- **Data to process**
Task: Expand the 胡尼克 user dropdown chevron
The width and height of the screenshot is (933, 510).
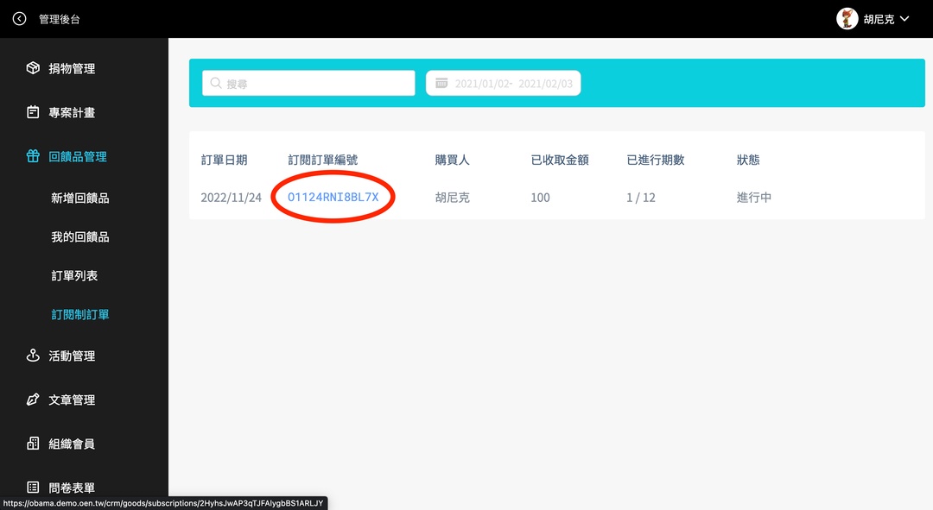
==
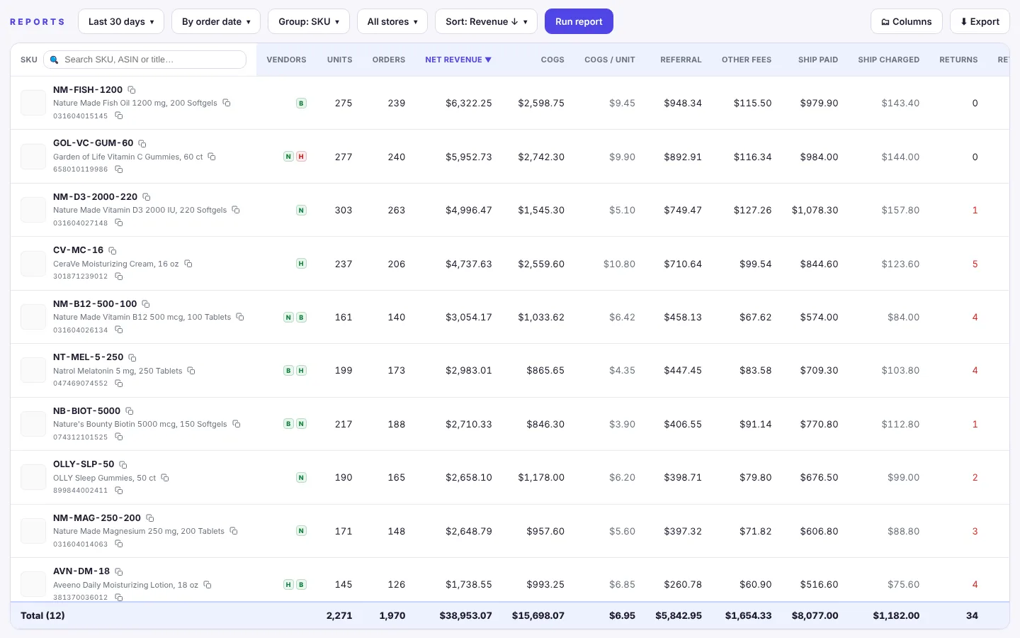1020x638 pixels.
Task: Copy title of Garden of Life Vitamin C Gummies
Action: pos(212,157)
* * *
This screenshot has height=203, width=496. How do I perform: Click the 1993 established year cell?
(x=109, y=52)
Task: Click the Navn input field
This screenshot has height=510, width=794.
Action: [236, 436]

- **Task to complete**
Beginning at the line with "Task: Expand the 胡尼克 user dropdown chevron" and ending at the line with "The width and", reproduce each line of the data above exactly, and add no other lines.

- **Reply to the exercise**
Task: Expand the 胡尼克 user dropdown chevron
The width and height of the screenshot is (933, 510).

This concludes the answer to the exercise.